Collection entries
============================================================
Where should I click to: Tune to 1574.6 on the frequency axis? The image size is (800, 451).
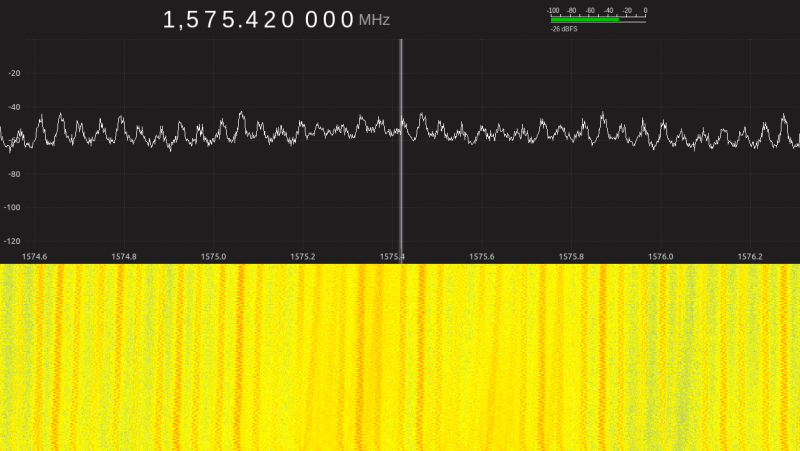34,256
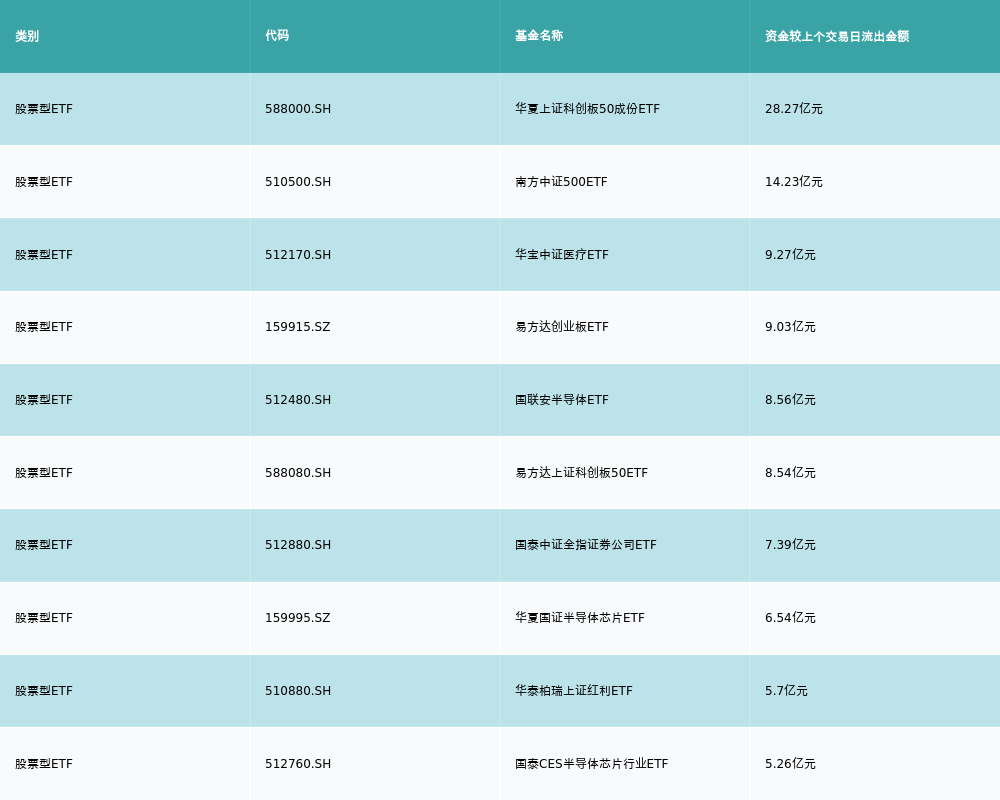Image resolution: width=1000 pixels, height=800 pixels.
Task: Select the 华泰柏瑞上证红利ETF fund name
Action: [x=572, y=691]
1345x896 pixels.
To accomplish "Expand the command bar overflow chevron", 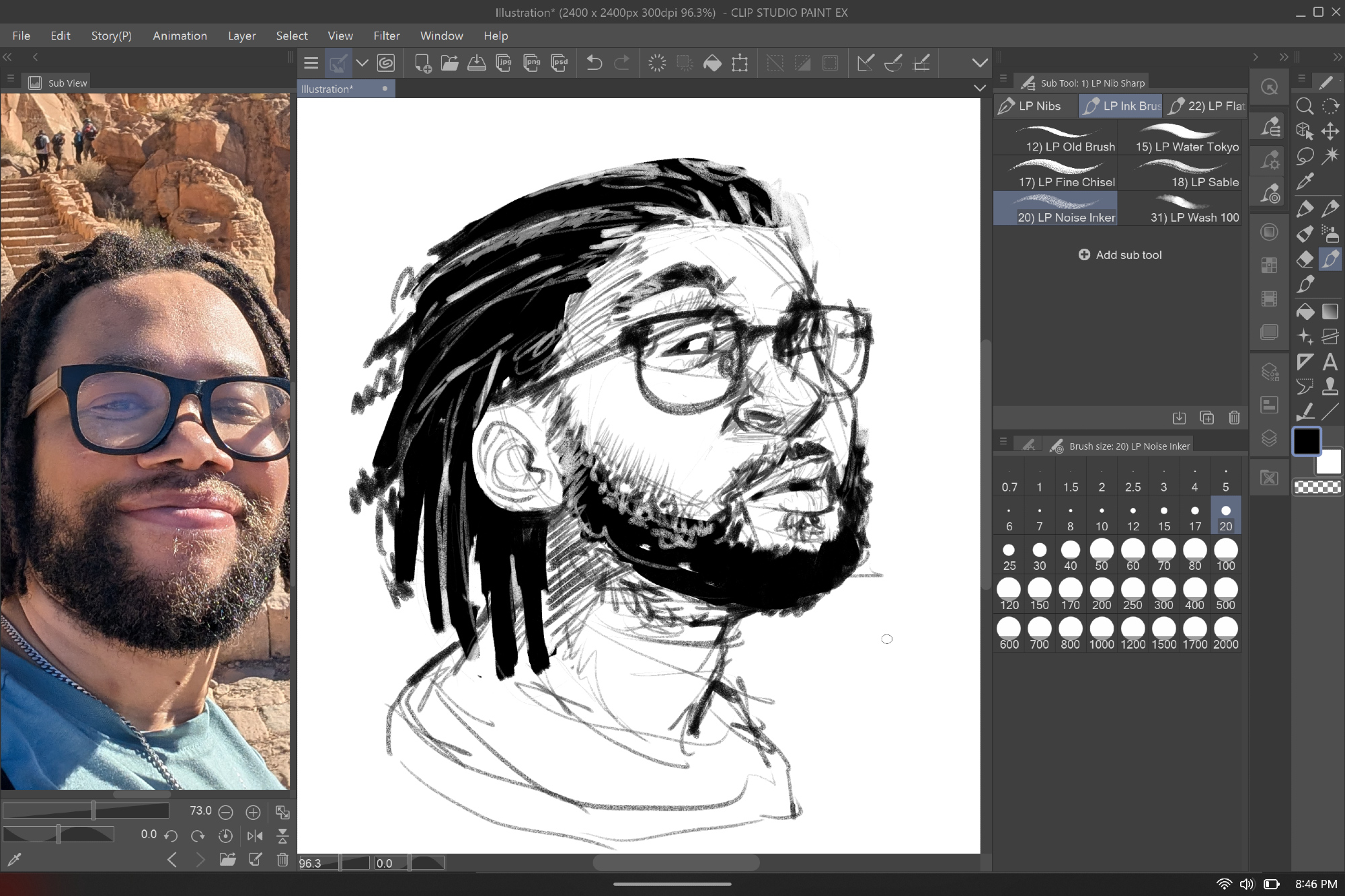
============================================================
**GIVEN INSTRUCTION:**
Update all of the lines above by replacing "chevron" with "arrow", leaving everything else unchanged. Leave the pictures out of your answer.

**TASK ANSWER:**
Where should I click to: Tune to 1574.6 on the frequency axis? The image size is (800, 451).
34,256
Image resolution: width=1000 pixels, height=800 pixels.
Task: Select the 华泰柏瑞上证红利ETF fund name
Action: [x=572, y=691]
1345x896 pixels.
To accomplish "Expand the command bar overflow arrow", 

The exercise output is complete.